Doctors Get New Tool to Measure Belly Fat

FARMAID

Losing weight is a top new year’s resolution. And while a quick hop onto a scale can show how much you have to lose, it can be trickier to determine how much visceral fat, or belly fat, you have to eliminate. Studies have shown visceral fat can pose greater health issues down the road compared to fat located in other areas on the body.

“Just as important as obesity is where the fat is located,” says Dr. Donald Dengel,  associate professor, Exercise Physiology in the School of Kinesiology at the University of Minnesota. “If the fat is packed into the visceral area, we’ve found it has a high relationship with cardio vascular disease.”

He continued to explain that when fat is packed around the belly, it interferes with key organs in the abdominal region that are related to the endocrine system- which produces insulin. Carrying too much fat in this area can obstruct organs’ ability to regulate cholesterol or glucose.

There is current technology to measure fat content to keep your weight in check, but according to Laura Stoltenberg, general manager of GE Healthcare’s Lunar business, it can be misleading. Take the body mass index, for example. Sure it takes into account weight and height, and tells you where you fall on the index, but two people with the same body mass index can have completely different health profiles, Stoltenberg claims.

Up until now, the only way to identify visceral fat was to use a CT scan or to get an MRI, which both have their own limitations. According to Dengel, they both are costly procedures and CT scans emit levels of radiation.
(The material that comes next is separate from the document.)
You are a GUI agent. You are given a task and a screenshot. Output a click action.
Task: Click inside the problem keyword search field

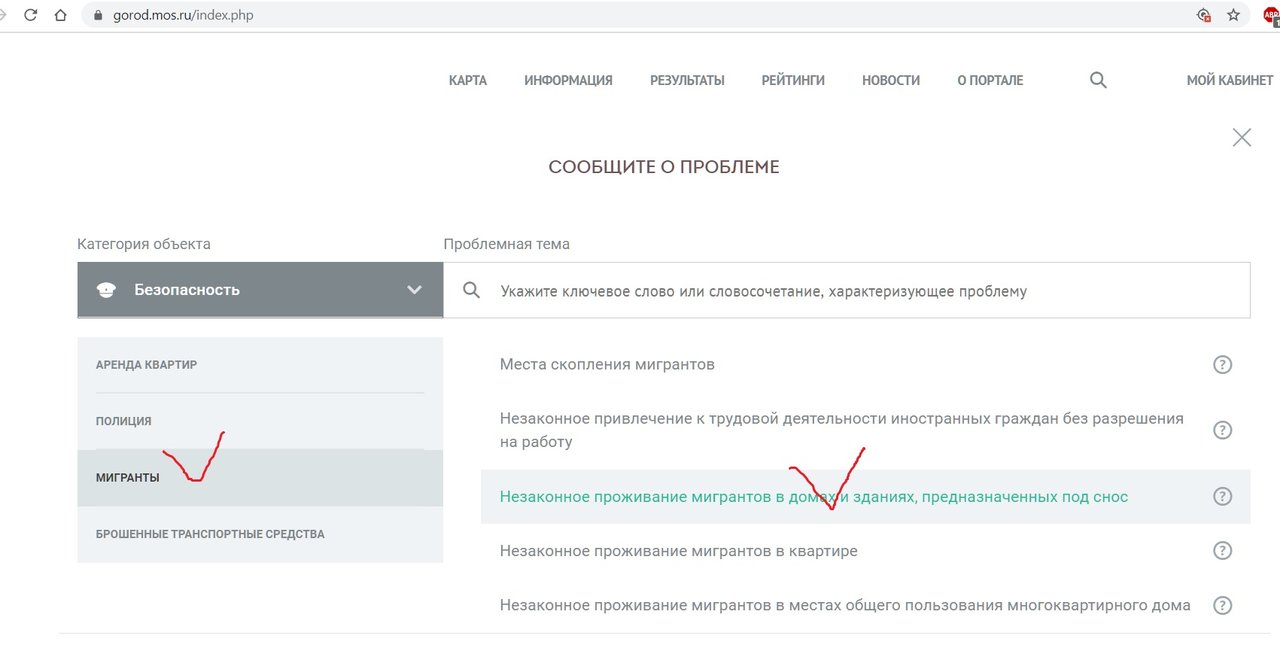(760, 290)
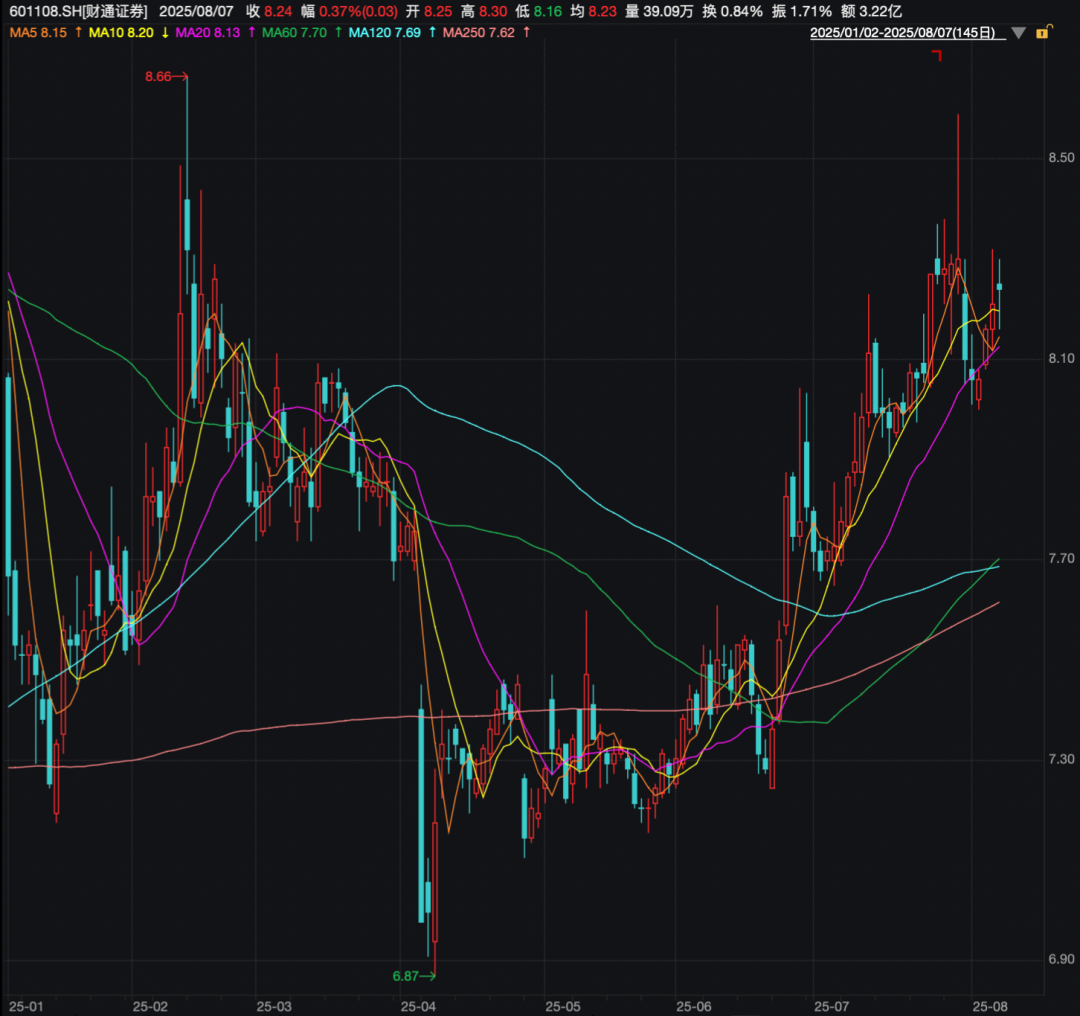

Recently, GE Healthcare unveiled CoreScan, new technology that can quickly measures visceral fat during a body composition analysis. Using dual energy X-rays, the technology measures a person’s visceral fat. It uses the same basic technology to measure bone density for osteoporosis, but is tweaked to determine the amount of belly fat.

The visceral fat analysis is noninvasive, the patient keeps his or her clothes on, lays down on a table and a certified technician will do the scan in a doctor’s office. The scan takes around 10 minutes, says Stoltenberg, and the patient gets a report instantaneously. Because the technology is new, it’s not covered by insurance and can cost a patient anywhere from $50 to $150 for a scan, says Stoltenberg.

Only time will tell how the new scan will impact treatment. “Before CoreScan came along we didn’t have the option,” says Dengel. “When someone came in they got an analysis of their body composition, but they didn’t have the option to look at visceral fat.”  CoreScan can provide doctors a more accurate picture of patients’ health, and Dengel predicts that in a few years, many doctors wi ll use the technology and will treat patients differently as a result.

Dengel says the technology will likely be helpful to bariatric surgeons who work with very morbidly obese patients. These specialists are very interested in visceral fat, he says. What’s more, Dengel says he can even envision drug companies developing drugs that target visceral fat thanks to the technology.

Whether or not you will have to pay for this knowledge will depend largely on what the technology can produce, says Dengel. “We’re going to have to see really solid evidence that ‘X amount’ of visceral fat places you at ‘X amount’ of risk before insurance companies step in.” He says it will take time for insurance companies to get on board and cover a scan like this. After all, it took the industry years to pay for scans to measure bone density.